Kesya menatap Aiys, "Tidak boleh beda angkatan," terang Keysa.

"Iya? Sejak kapan? Terus Aiys gimana?" gelisah Aiys.

"Coba kamu hubungi kak Daffa!" saran Keysa.

"Iya, the right Key, kamu benar sahabat Aiys yang terbaik," sambil merangkul.

"Terkadang," tambah Aiys, diiringi gelak tawa.

Aiys langsung menghubungi Daffa, plant A yang  disusun dengan matang berada diujung tanduk.

[Hallo, kak Daf..] sapa Aiys ketika panggilan terhubung.
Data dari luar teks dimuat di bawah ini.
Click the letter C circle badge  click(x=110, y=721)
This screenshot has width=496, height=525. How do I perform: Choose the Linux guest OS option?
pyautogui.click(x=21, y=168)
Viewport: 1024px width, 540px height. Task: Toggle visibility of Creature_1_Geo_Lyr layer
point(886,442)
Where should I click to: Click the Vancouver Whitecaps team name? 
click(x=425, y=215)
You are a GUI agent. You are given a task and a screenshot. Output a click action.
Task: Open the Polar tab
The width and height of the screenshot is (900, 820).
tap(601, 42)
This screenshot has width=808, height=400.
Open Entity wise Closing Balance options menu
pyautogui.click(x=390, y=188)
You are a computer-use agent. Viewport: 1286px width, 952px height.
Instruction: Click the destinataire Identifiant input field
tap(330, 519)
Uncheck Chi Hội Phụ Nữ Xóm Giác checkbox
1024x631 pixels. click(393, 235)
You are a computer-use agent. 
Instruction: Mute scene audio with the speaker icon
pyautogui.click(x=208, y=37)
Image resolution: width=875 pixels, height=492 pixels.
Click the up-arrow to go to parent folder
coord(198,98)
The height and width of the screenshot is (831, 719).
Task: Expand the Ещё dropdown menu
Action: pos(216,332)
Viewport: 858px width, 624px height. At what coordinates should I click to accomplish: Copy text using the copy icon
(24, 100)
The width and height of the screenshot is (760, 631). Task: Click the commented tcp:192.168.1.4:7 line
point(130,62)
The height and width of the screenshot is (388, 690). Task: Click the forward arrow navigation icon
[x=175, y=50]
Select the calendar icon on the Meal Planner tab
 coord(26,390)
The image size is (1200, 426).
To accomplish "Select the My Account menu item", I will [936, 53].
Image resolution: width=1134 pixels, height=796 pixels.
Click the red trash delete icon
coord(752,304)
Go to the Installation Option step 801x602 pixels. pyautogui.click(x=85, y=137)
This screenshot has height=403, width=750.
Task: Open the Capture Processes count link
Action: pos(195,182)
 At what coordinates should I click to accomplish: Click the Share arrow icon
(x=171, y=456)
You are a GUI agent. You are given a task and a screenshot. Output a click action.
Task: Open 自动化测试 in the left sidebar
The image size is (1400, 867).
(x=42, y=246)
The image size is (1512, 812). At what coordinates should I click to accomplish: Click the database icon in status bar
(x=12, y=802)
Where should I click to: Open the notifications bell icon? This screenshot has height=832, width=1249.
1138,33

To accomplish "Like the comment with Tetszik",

[Iya, Hallo Aiys..] jawab Daffa.

[Kakak dimana? Katanya ga boleh beda angkatan semobil. Hiks..]

[Kakak, dibelakangmu.]

Daffa, langsung menatap Aiys penuh harap. Di sudut kelopak matanya, dapat Aiys tangkap. Sekarang lagi tidak baik-baik saja. Aiys diam, rencana awalnya kami gagal total.

"Aiys.. benar," katanya terbata.

"Udah, jangan lanjutkan kak,"

"Jangan sedih Aiys," bujuk Daffa.

Aiys masih diam seribu bahasa, pikirannya kalut. Empat jam perjalanan, mau ngapain Aiys selama itu? Pasti akan membosankan. Merenung, main game, tidur, atau.. ngobrol bareng Keysa.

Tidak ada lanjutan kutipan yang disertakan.